« Pour des raisons étymologiques, le mot patient est presque synonyme de malade. En latin, le terme « patiens » désigne celui qui souffre. Le malade, lui, est la personne en mauvais état (« male habitus »). Si ces deux mots sont, en pratique, utilisés indifféremment, notons que le patient d’aujourd’hui est très souvent impatient. En vérité, il a raison de l’être, de ne pas se résigner aux attentes prolongées dans les services d’urgence, de se plaindre quand le rendez-vous médical lui est fixé avec un délai de plusieurs mois. Il sait que son mal progresse et s’aggrave souvent avec le temps, que la prise en charge ne peut pas être impunément retardée.
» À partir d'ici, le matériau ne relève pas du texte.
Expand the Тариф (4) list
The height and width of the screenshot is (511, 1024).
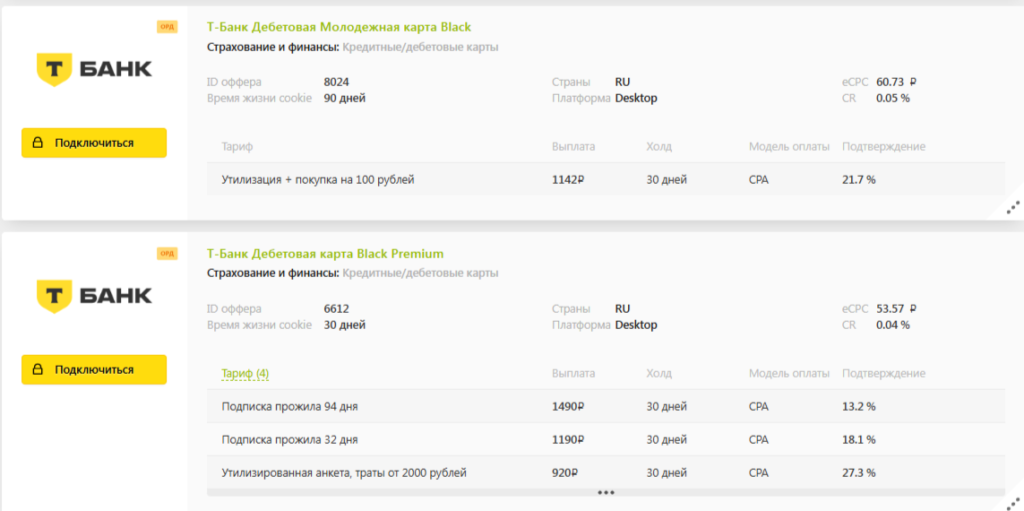pos(244,374)
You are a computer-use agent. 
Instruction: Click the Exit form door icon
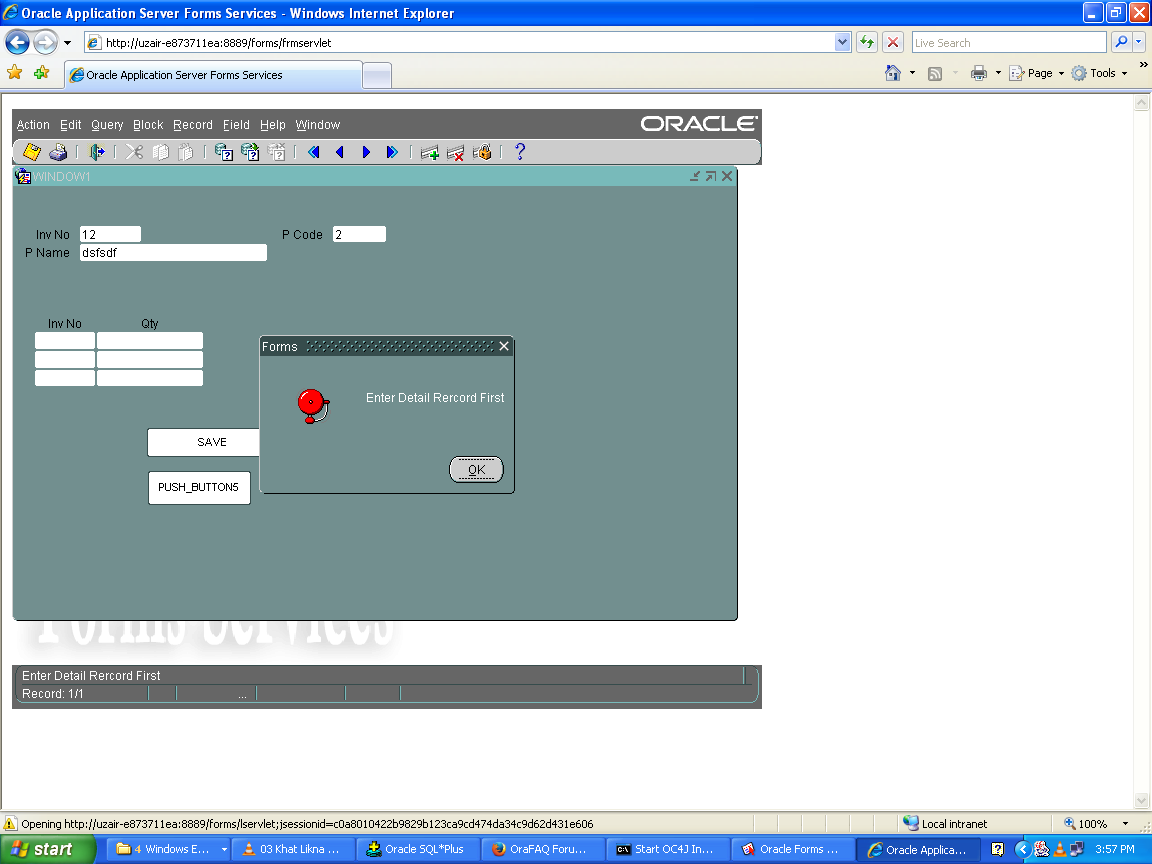coord(97,152)
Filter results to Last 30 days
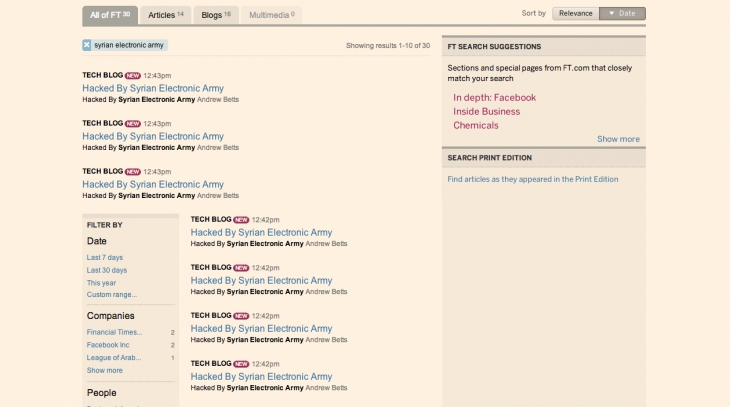The image size is (730, 407). click(107, 270)
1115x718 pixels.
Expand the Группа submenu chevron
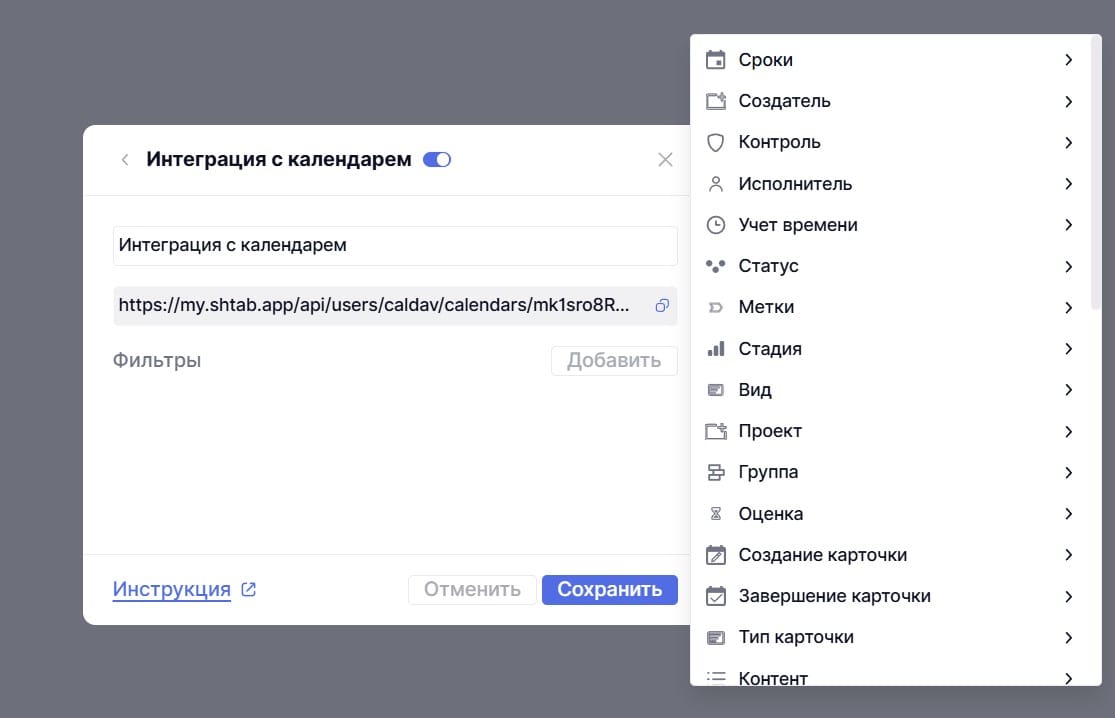point(1068,472)
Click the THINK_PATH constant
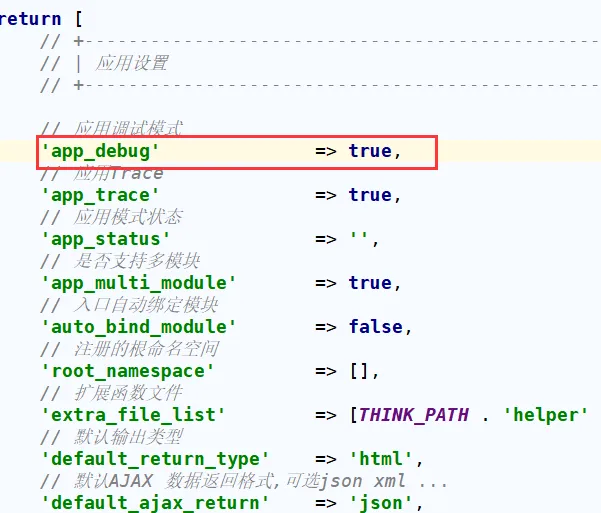The height and width of the screenshot is (513, 601). click(x=413, y=415)
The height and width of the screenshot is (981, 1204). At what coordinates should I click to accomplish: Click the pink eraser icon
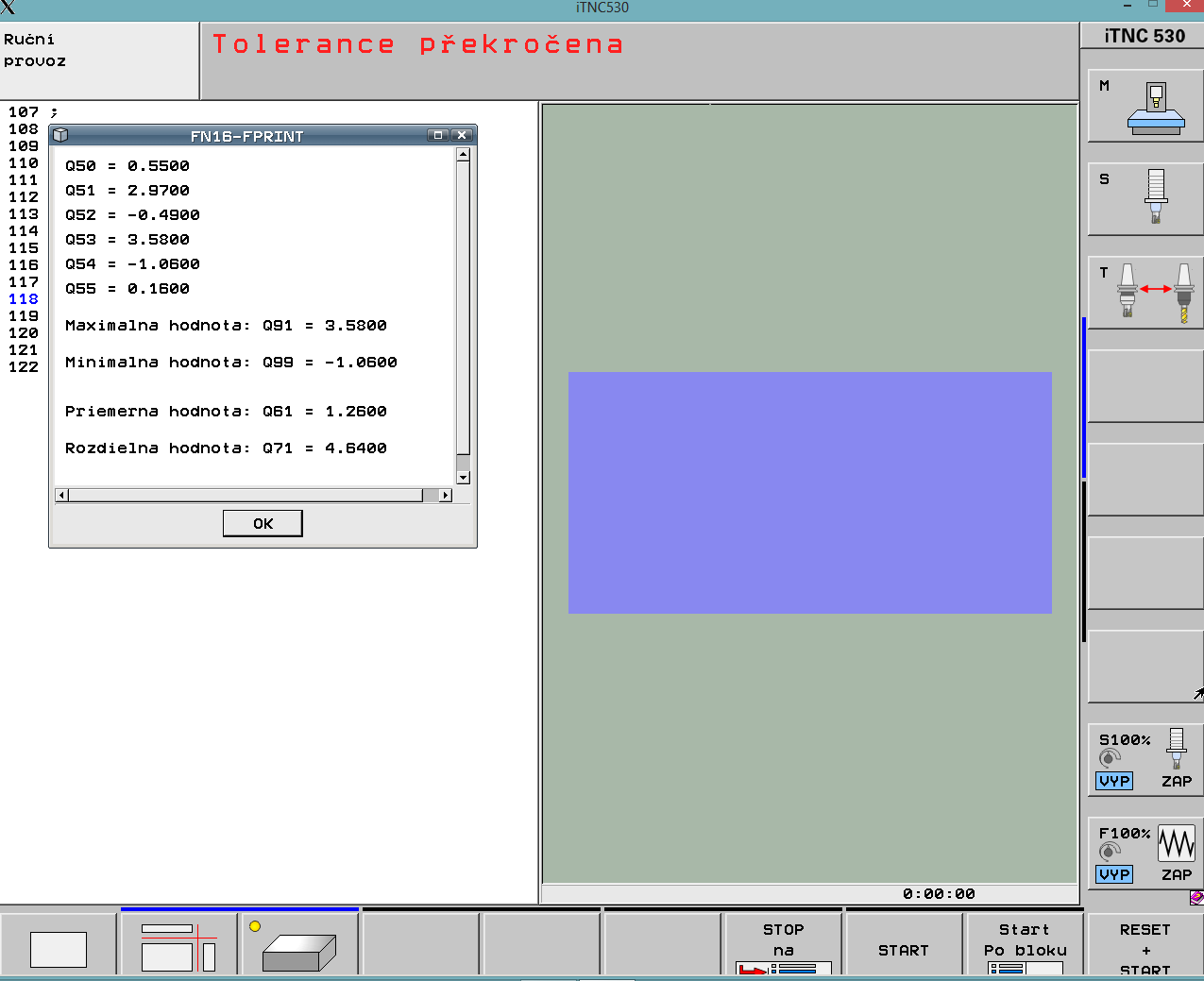coord(1196,898)
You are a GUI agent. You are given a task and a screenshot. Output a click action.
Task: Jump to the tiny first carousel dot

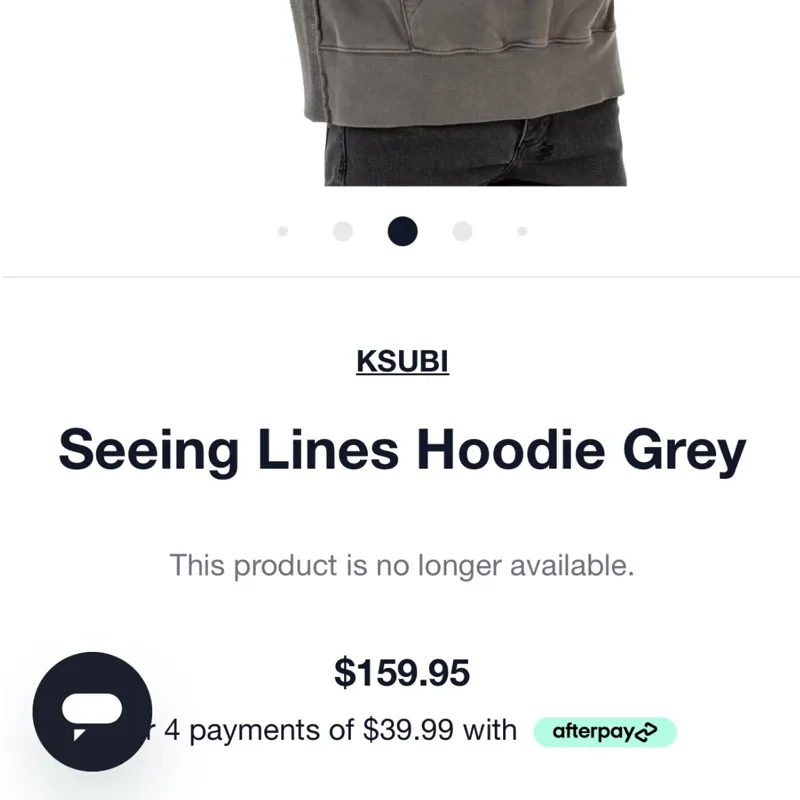coord(283,232)
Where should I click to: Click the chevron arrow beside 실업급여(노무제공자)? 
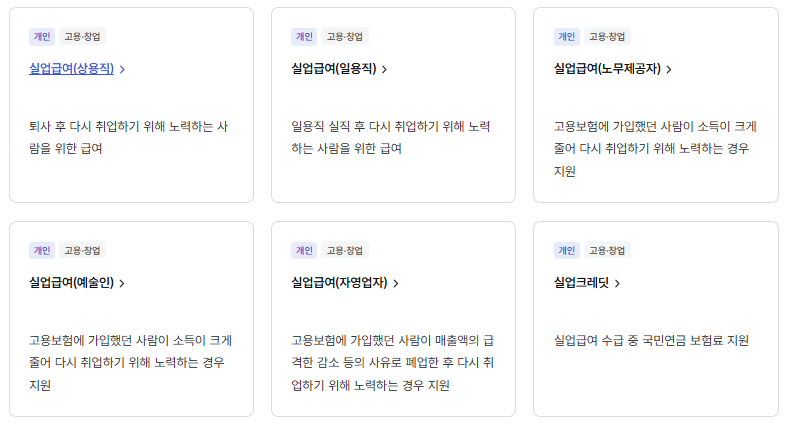coord(669,70)
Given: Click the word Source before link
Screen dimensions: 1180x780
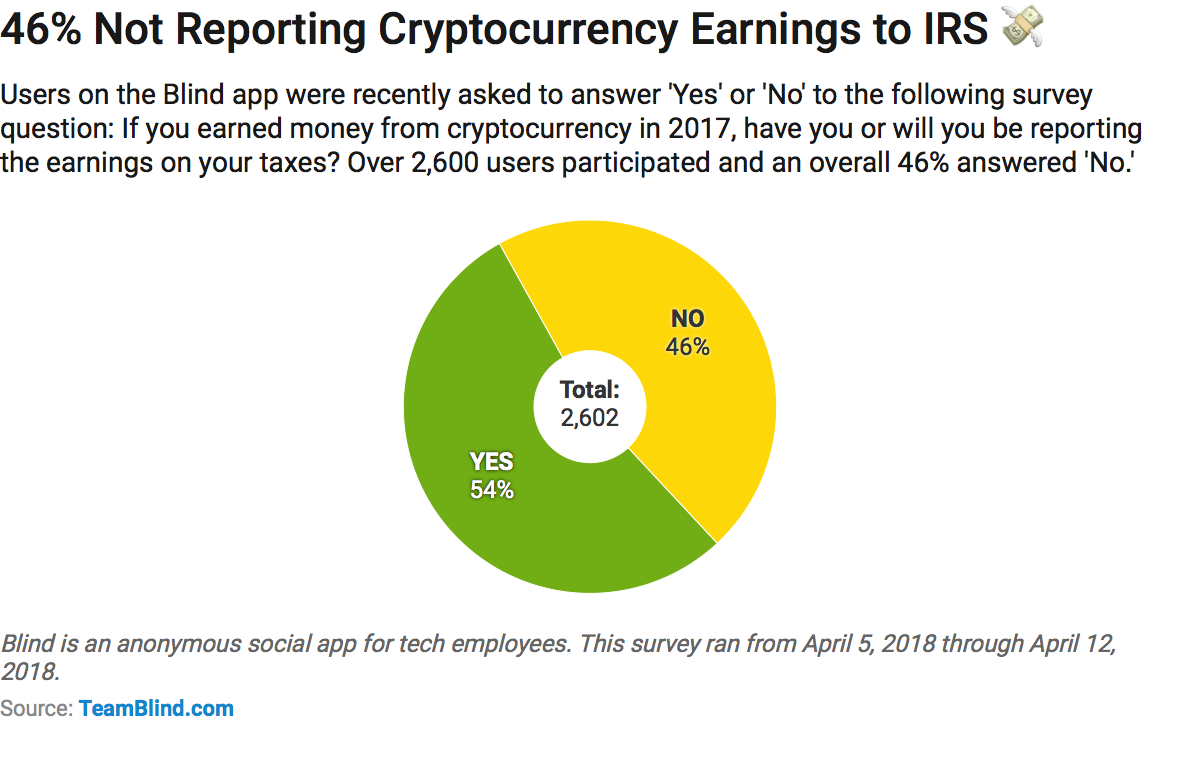Looking at the screenshot, I should [x=37, y=708].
Le médecin actuel est écartelé entre un patient légitimement impatient et des conditions de travail obligeant trop souvent à différer examens et soins. De plus, les connaissances dont dispose ce patient, du fait des moyens informatiques modernes, lui signalent toutes les possibilités d’affections, même rares, correspondant à ses symptômes. Le traitement lui apparaît s’imposer en urgence. Arrivé dans le cabinet médical, ce patient impatient formule, avant tout examen, son diagnostic et exige la thérapeutique recommandée sur Internet. Il faut beaucoup de diplomatie au médecin pour faire comprendre qu’il ne s’agit là que de l’une des pathologies possibles ; souvent d’autres maladies sont plus probables et, en tout état de cause, la certitude ne sera fournie que grâce à un examen clinique complet et des examens biologiques ou d’imagerie, pour la réalisation desquels il sera nécessaire d’avoir un peu de patience…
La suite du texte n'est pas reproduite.